Stored items:
........

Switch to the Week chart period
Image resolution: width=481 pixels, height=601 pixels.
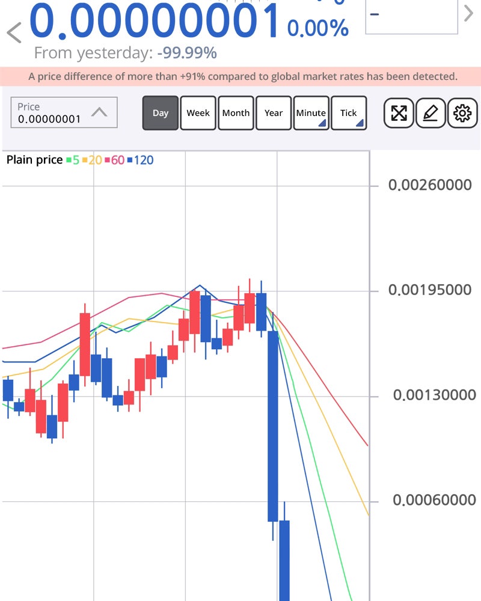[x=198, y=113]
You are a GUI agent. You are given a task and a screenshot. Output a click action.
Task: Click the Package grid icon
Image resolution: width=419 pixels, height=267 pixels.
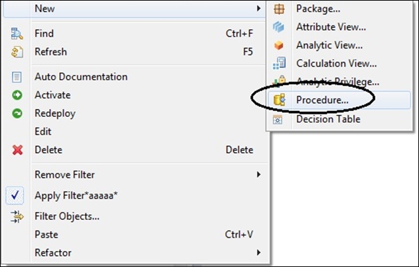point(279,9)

........

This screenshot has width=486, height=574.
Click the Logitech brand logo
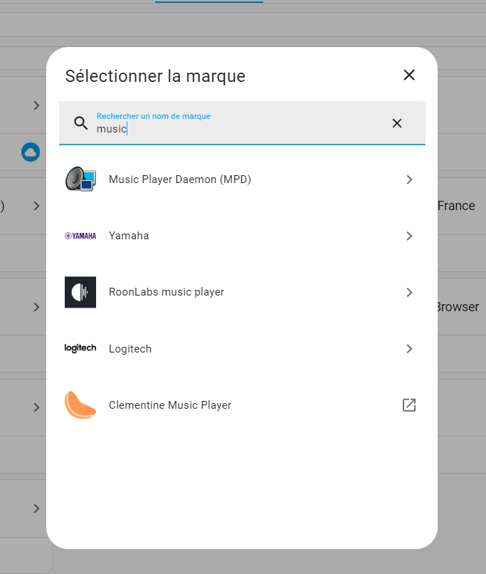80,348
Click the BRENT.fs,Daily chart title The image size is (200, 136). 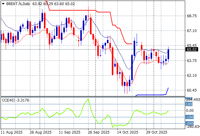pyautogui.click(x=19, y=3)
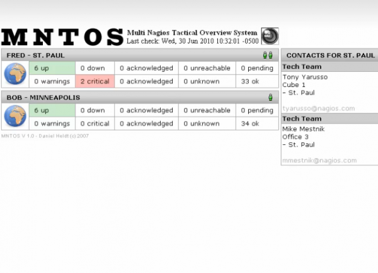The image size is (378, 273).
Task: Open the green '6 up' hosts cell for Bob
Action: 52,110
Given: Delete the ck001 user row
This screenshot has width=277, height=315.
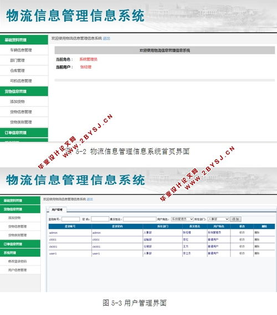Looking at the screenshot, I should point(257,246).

........

**WORK INSTRUCTIONS:**
Print nothing but the lines above starting with the line that contains "Switch to the Week chart period" and going on through the line that contains "Task: Click the Package grid icon". Leave out the pictures.

**PROBLEM SOLUTION:**
Switch to the Week chart period
Image resolution: width=481 pixels, height=601 pixels.
[x=198, y=113]
You are a GUI agent. You are given a task and a screenshot. Output a click action.
Task: Click the Package grid icon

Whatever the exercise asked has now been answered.